---------- Data records

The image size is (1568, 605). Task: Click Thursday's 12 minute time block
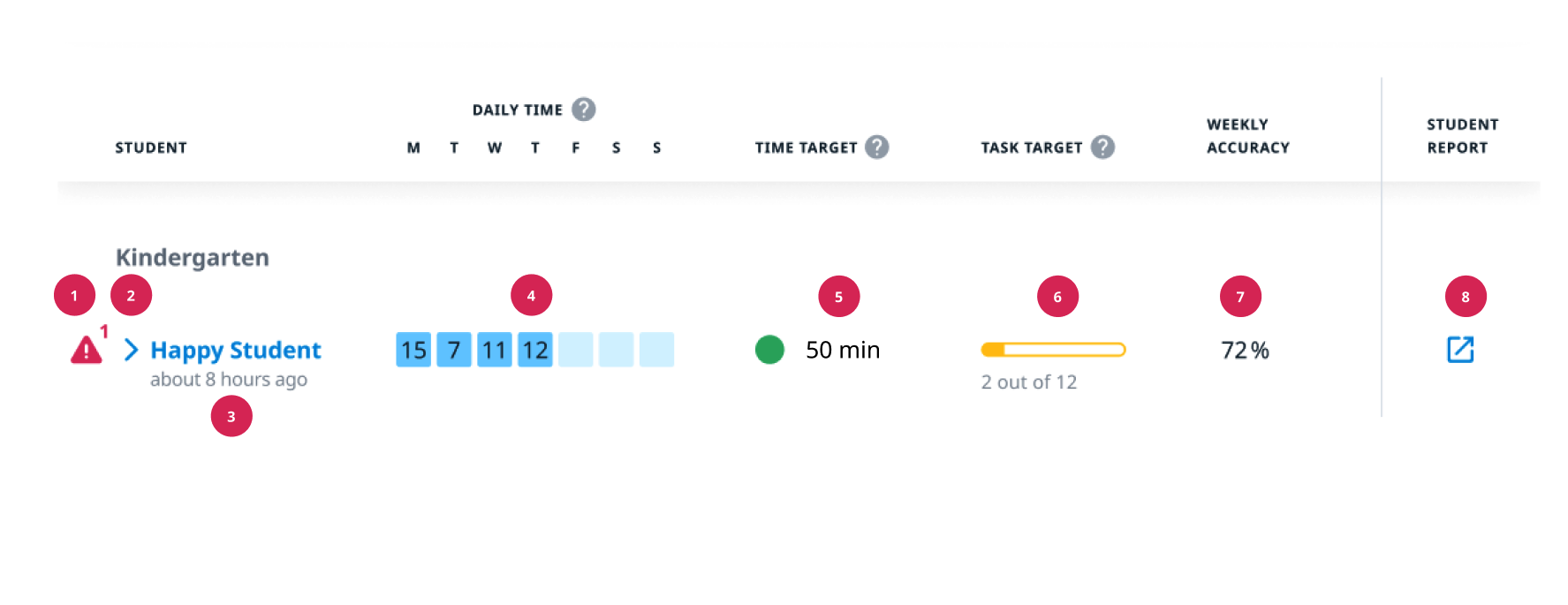(x=535, y=350)
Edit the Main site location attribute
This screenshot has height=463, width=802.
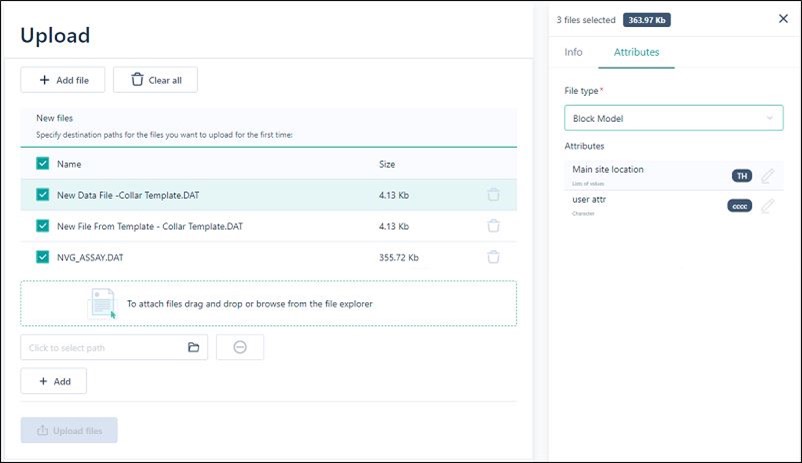pyautogui.click(x=767, y=176)
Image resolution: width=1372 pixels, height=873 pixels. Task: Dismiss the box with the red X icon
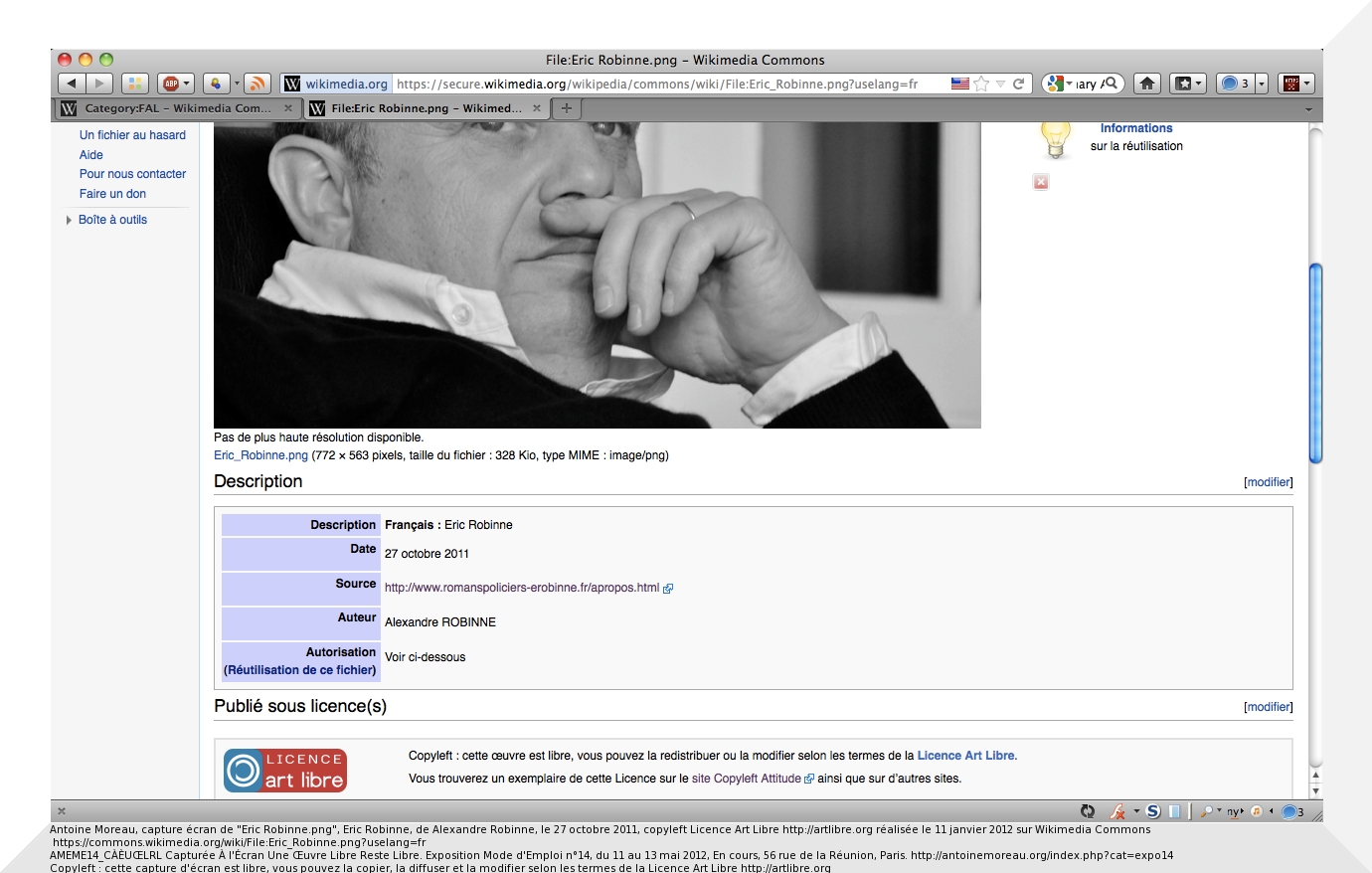click(1041, 182)
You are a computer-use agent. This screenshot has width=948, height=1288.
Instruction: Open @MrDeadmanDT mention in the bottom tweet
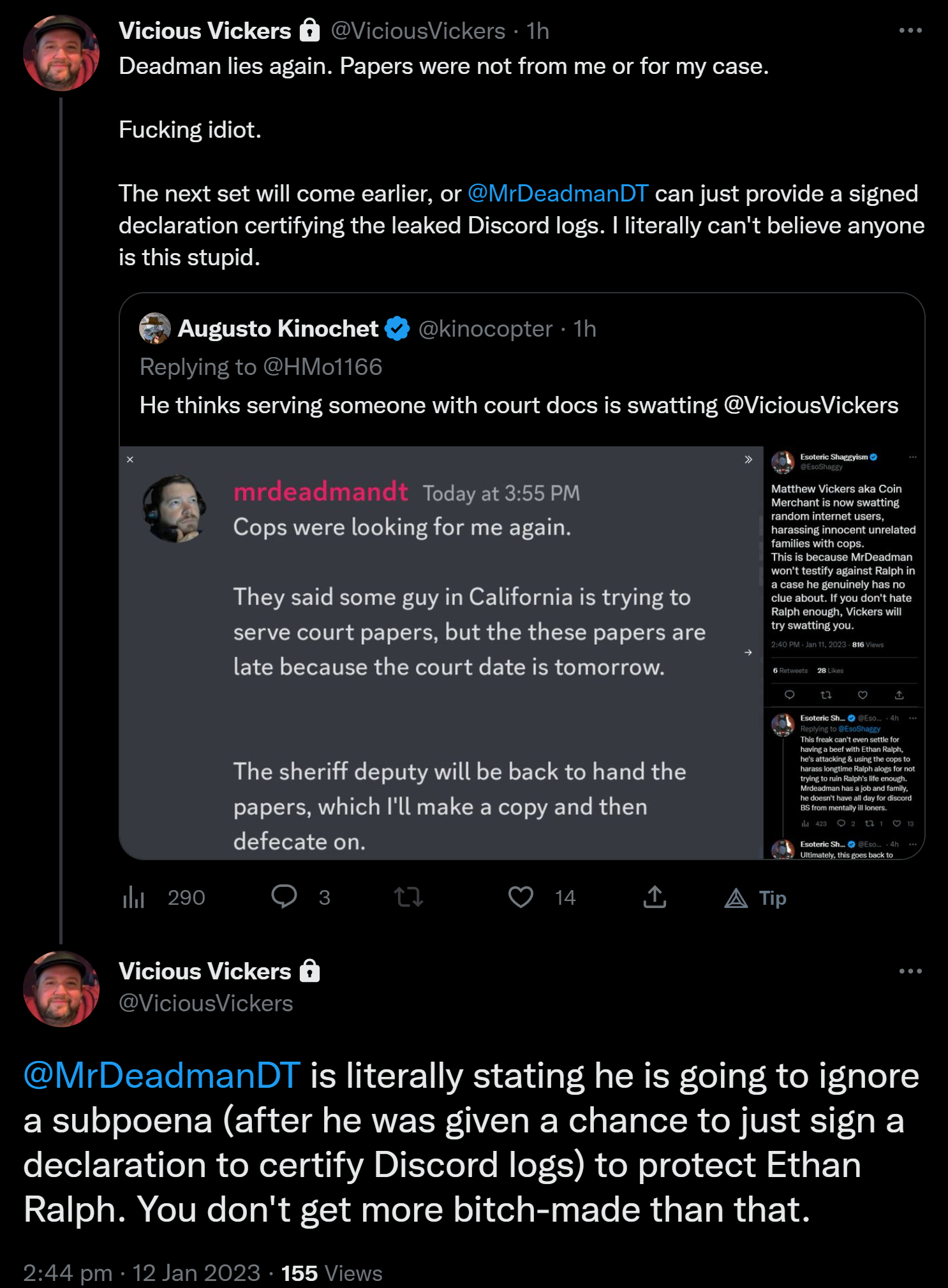coord(161,1075)
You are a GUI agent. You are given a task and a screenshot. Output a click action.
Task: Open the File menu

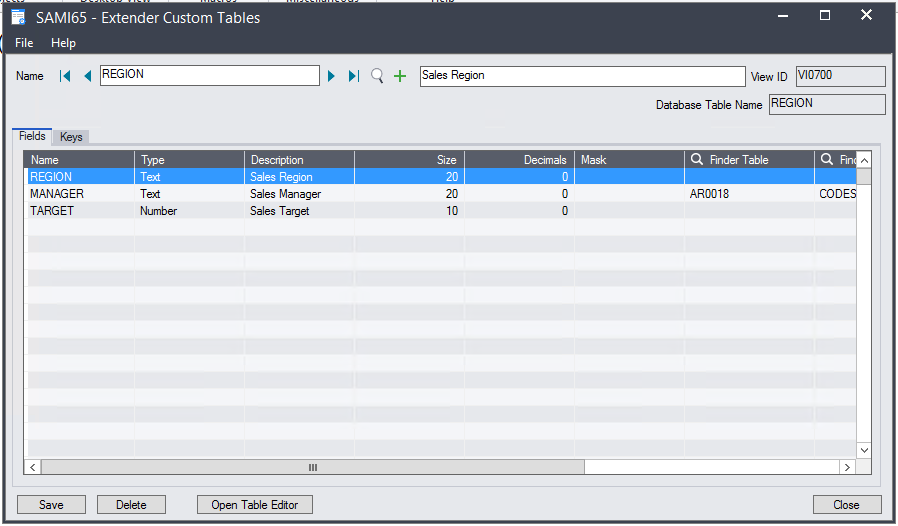point(24,43)
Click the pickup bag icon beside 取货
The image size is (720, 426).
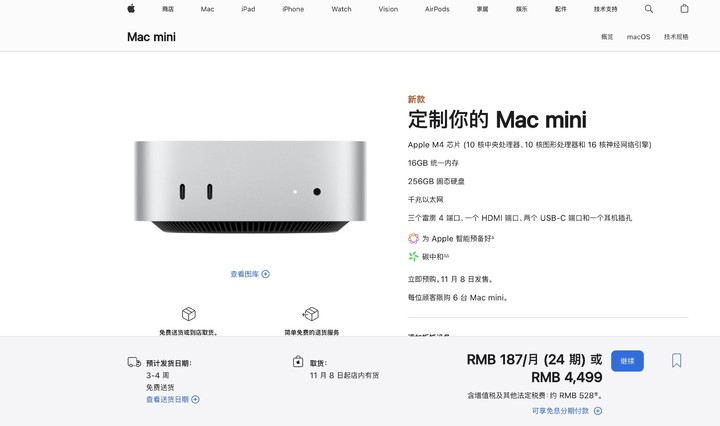coord(298,362)
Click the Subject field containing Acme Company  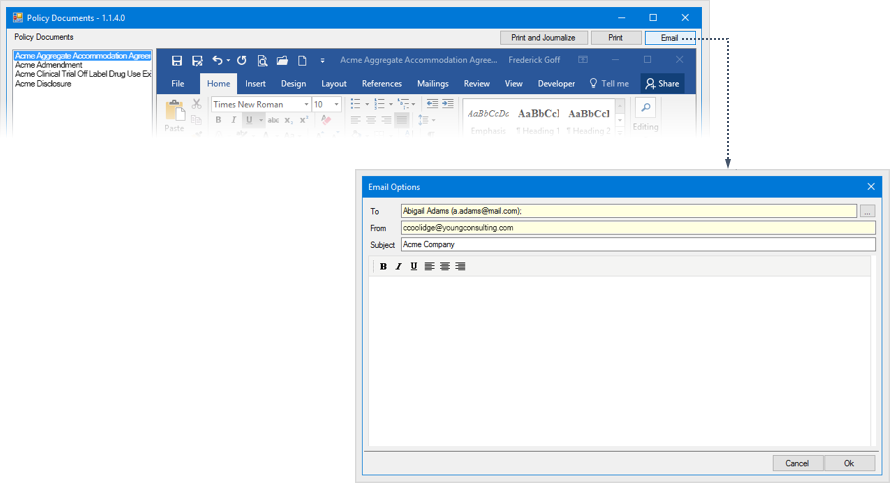pyautogui.click(x=637, y=245)
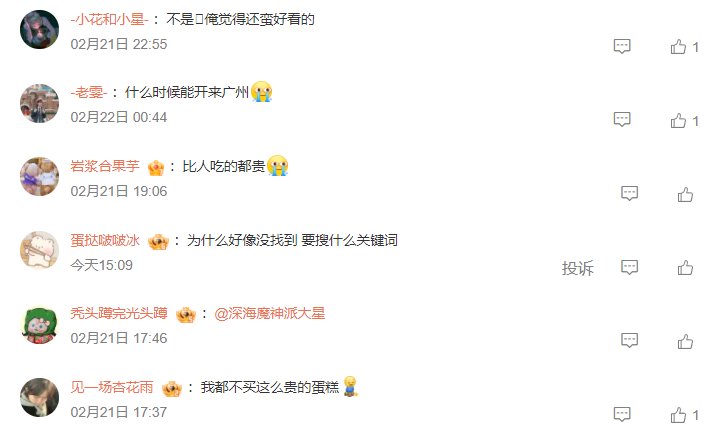This screenshot has width=728, height=434.
Task: Like 蛋挞啵啵冰's comment from today
Action: pos(685,268)
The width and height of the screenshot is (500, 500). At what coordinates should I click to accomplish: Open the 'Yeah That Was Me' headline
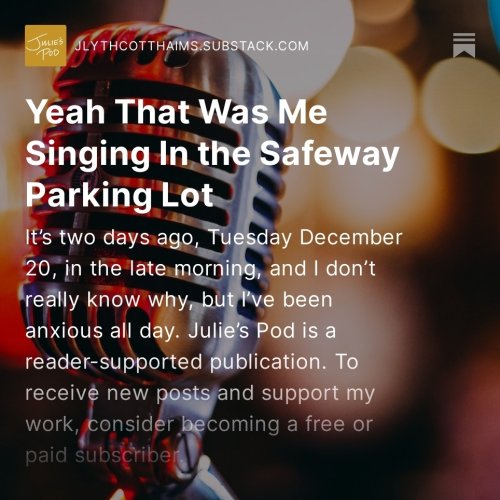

--------------------

Go through the records above and copy each line where "agent" is found.

You are a computer-use agent. This screenshot has width=948, height=1288.
You are a GUI agent. You are given a task and a screenshot. Output a click action.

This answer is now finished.